Canada's CIBC profit miss sends shares to deepest daily dive in 10 years

The CIBC logo is seen outside of a branch in Ottawa

(This December 5 story corrects seventh paragraph to say income from U.S. business rose, not fell.)

By Nichola Saminather and C Nivedita

(Reuters) - Shares of Canadian Imperial Bank of Commerce <CM.TO> on Thursday posted their biggest daily percentage slide in a decade, after disappointing results including worse-than-expected bad loan provisions.

CIBC reported a 4 percent decline in fourth-quarter profit, and Canada's No. 5 bank by market value set aside C$402 million ($302.2 million) as provisions for bad loans, more than the C$286 million than analysts had expected. That included one impairment of C$52 million related to fraud, executives said on an analyst call..

A company spokeswoman declined to provide further details about the fraud.

CIBC shares fell 5.2% to close at C$108.88 in Toronto, the biggest daily decline since August 2009, wiping out C$2.6 billion in market value.

"Overall we view this as a very weak quarter... particularly given that it was largely a credit-related miss, which we suspect will be concerning to many of the bank’s shareholders," Mike Rizvanovic, an analyst at Credit Suisse, wrote in a note.

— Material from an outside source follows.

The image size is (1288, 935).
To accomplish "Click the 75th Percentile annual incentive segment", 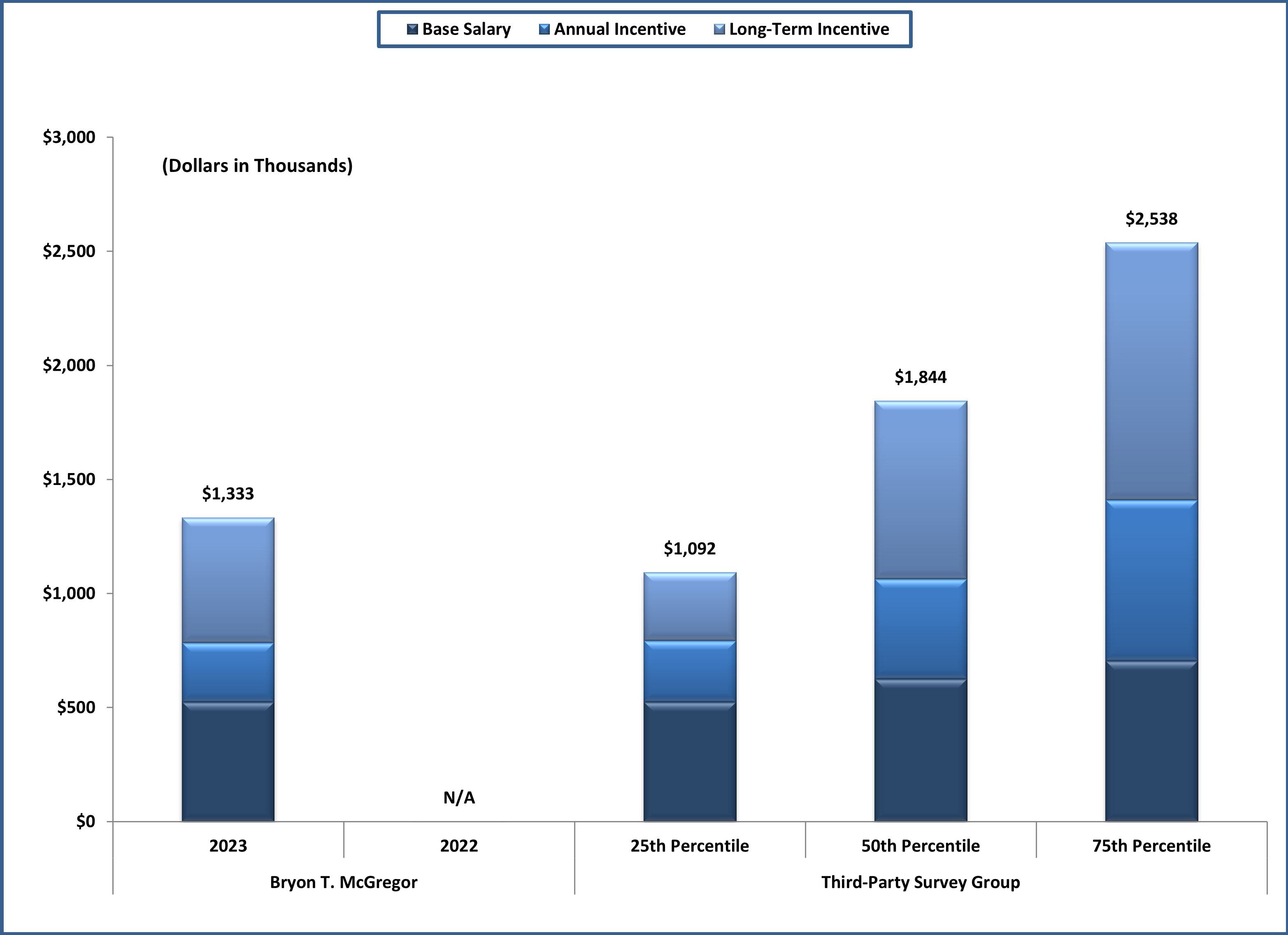I will point(1151,580).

CIBC and Toronto Dominion Bank <TD.TO>, Canada's largest bank by assets, were the last of the top six lenders to report. Both missed analyst estimates.

Net income in CIBC's Canadian retail banking business fell 10% to C$601 million from a year earlier. Canadian commercial banking and wealth management earnings were 0.5% lower, while the capital markets unit reported a 12% decline. Profit from CIBC's U.S. unit rose 21%.

Net income attributable to common shareholders, excluding one-off items, fell to C$1.31 billion, or C$2.84 per share the quarter, from C$1.36 billion, or C$3.00 per share a year ago.

Analysts on average had expected C$3.06 per share, according to Refinitiv IBES data.